++++ PASSAGE SHOWN

Acadian Driftwood

One Family and the Great Expulsion

Reviewed by Mariianne Mays Wiebe

Posted March 26, 2021

A double review with

Tyler LeBlanc didn’t care much about history until he stumbled upon a family secret hiding almost in plain sight. He’d always believed, as family lore had maintained, that LeBlanc was an adopted surname. Instead, after being prodded to explore further, he found that a suppressed lineage could be traced back seven generations to one of the original settlers of Acadia.

The Acadians were a French-descended people who resided in and around present-day Nova Scotia, New Brunswick, and Prince Edward Island beginning with the founding of Port-Royal in 1605. Forgotten by the French, they formed their own identity, intermingling with their friends and allies the Mi’kmaq. But, as conflicts between the British and French developed, their political situation grew increasingly precarious.

When British administrators conceived a plan in 1755 to round up the more than fourteen thousand Acadians and to remove them from their homes, some scattered and assimilated into nearby areas. Most, however, were forced onto ships where they were held, often for long periods, before being deported to various colonies around the Atlantic.

++++++++

> **WHAT NEEDS TO BE DONE**
Answer these questions from the Acadian Driftwood review:
(a) What had family lore told Tyler LeBlanc about his surname?
(b) With the founding of which settlement, and in what year, did the Acadians begin living in the region?
(c) How many Acadians did British administrators plan in 1755 to round up?

++++ ITEMS

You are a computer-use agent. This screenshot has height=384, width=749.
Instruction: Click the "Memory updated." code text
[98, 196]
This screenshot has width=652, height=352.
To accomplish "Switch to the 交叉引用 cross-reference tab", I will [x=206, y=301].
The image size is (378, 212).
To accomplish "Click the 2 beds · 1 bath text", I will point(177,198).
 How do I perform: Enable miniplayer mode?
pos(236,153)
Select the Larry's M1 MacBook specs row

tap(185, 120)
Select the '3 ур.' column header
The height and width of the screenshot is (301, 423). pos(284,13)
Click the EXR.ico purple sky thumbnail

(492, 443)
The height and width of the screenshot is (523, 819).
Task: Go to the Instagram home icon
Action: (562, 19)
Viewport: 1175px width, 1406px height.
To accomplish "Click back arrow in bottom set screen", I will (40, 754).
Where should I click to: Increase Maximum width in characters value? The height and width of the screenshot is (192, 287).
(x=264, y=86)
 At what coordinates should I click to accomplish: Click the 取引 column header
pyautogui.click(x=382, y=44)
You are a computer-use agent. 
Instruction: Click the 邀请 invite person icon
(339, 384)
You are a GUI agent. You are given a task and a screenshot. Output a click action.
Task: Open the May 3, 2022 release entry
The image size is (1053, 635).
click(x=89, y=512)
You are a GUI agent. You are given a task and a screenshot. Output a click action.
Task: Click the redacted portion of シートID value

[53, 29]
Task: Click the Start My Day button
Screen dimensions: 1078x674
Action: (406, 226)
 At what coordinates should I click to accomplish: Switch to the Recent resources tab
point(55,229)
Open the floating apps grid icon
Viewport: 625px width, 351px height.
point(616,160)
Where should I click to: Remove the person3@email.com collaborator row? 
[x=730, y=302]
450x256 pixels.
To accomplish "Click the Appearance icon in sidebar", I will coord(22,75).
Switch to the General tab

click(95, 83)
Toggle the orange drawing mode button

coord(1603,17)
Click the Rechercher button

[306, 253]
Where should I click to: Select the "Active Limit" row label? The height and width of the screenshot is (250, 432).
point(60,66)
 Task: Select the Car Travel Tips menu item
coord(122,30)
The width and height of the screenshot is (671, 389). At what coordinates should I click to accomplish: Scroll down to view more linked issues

++++++++

> **SOLVED PROBLEM**
(a) That LeBlanc was an adopted surname.
(b) Port-Royal, in 1605.
(c) More than fourteen thousand.